#### Solicitud A
Enumera todas las citas bíblicas entre paréntesis que aparecen en el pasaje sobre Jesús.

#### Pasaje de origen
======

El Evangelio narra que los dirigentes religiosos enviaron a unos guardias
para que apresaran a Jesús. Cuando llegaron, Jesús estaba predicando;
prudentemente esperaron que finalizara su plática para entrar en acción. Sin
querer, que escuchar su mensaje. Regresaron a sus jefes sin llevar a Jesús, y
expresaron el motivo: Nunca nadie había hablado como El. Este era también
el parecer del pueblo sencillo, que lo oía sin prejuicios; al escucharlo decían:
¿Dónde aprendió éste esas cosas?... Nos habla con autoridad y no como
nuestros maestros (Mc 1, 22).
Todos los hechos y dichos de Jesús confirma que es el HIJO DE DIOS. Su
personalidad, la santidad de su vida, sus milagros no dejan la mayor duda
acerca de que, de veras, Jesús es el Mesías anunciado por las Escrituras.
¿Quien es éste?
¿Maestro o Señor?
Jesús fue tajante cuando dijo: ¿Por qué me llaman Señor, si no hacen lo
que yo digo? (Lc 6, 46). En nuestros tiempos han parecido muchos
movimientos llamados de Jesús. Ha habido mucho entusiasmo; Jóvenes que
llevan «posters» de Jesús; camisolas con la imagen de Jesús; pero esos
mismos entusiastas de Jesús llevan una moral distinta a la del Evangelio. Se
han fabricado una religión a su manera.
Jesús, en la última Cena, les dio a los apóstoles una clave para saber si
eran auténticos discípulos, les dijo: Si ustedes me aman, practicarán mis
mandamientos. No podemos decir que Jesús es nuestro Señor, si no
practicamos sus mandamientos. Nuestra gran tentación consiste en llevar en
el bolsillo unas tijeras para recortar de los mandamientos; o para tijeretear
algún pasaje del Evangelio que nos resulte molesto.
Jesús advirtió: No todo el que diga: Señor, Señor, entrara en el reino de
los cielos, sino el que haga la voluntad del Padre que está en el cielo (Mt 7,
21). No basta ser «entusiasta» de Jesús para que él sea el Señor de nuestra
vida. Hay que cumplir todos sus mandamientos.
El Señor, además, especificó que todo sus mandamientos, toda la Biblia,
la ley y los profetas, se resumían en un solo mandamiento: amar a Dios y al
prójimo (Mt 22, 38-40). Es el mandamiento más difícil. Es fácil caer en la
tentación en que incurrieron el sacerdote y el levita de la parábola: ellos
quería encontrar a Dios sólo en el templo. Por eso evadieron, olímpicamente,
al malherido que estaba a la vera del camino. Pero Dios estaba allí en ese
necesitado. El sacerdote y el levita no pudieron encontrar a Dios ese día
porque no abrieron bien los ojos de la fe para reconocer a Dios en la figura
demacrada del malherido, que reclamaba su ayuda, a la vera del camino.

======

#### Solicitud B
Por favor, indica cuántas líneas del listado contienen la palabra "item". Responde solo con la cifra.

#### Datos almacenados
======

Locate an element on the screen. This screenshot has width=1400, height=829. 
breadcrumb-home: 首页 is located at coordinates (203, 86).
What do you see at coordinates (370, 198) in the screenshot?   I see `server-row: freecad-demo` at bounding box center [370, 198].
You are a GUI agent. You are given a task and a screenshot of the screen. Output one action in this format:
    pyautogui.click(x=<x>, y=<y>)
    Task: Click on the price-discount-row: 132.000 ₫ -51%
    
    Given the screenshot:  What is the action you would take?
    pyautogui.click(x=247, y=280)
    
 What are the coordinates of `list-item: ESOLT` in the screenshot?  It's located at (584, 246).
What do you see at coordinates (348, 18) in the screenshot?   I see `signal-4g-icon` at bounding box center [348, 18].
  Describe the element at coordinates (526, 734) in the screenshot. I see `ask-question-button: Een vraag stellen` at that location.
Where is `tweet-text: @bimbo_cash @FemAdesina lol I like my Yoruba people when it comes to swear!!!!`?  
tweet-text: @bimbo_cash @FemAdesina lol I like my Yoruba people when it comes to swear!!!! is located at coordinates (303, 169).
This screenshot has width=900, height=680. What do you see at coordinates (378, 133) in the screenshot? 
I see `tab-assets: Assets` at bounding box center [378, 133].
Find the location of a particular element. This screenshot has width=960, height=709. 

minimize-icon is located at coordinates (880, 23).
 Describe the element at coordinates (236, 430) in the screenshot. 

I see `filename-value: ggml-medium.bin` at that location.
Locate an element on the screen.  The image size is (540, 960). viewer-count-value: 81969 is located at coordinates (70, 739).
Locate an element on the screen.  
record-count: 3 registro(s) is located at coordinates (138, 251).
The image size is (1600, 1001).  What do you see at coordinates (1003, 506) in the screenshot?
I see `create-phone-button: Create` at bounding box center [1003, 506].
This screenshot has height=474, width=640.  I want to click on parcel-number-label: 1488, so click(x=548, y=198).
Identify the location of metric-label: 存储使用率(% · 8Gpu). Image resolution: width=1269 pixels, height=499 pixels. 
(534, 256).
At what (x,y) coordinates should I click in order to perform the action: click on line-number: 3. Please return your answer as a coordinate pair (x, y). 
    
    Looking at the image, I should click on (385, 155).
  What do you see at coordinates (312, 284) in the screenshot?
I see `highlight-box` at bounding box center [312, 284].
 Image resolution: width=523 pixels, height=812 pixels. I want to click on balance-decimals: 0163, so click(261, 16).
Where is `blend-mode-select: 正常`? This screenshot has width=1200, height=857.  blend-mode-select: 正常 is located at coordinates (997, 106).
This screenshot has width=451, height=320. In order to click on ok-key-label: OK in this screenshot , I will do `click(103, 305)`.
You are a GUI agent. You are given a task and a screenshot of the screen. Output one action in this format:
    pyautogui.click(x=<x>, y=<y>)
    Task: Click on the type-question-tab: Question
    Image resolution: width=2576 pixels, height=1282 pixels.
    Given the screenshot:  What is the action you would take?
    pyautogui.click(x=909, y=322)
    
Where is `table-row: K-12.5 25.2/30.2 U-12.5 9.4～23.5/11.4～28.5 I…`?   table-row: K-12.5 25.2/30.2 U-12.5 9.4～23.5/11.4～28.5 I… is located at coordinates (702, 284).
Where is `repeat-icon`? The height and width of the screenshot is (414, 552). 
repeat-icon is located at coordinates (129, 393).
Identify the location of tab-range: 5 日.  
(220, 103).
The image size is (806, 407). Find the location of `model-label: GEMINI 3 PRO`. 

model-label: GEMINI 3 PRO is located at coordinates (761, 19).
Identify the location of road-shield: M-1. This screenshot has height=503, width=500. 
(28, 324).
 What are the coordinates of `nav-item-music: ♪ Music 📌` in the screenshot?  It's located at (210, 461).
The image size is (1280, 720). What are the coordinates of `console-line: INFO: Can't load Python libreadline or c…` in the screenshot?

======

#### Respuesta escrita A
- Mc 1, 22
- Lc 6, 46
- Mt 7, 21
- Mt 22, 38-40

#### Respuesta escrita B
2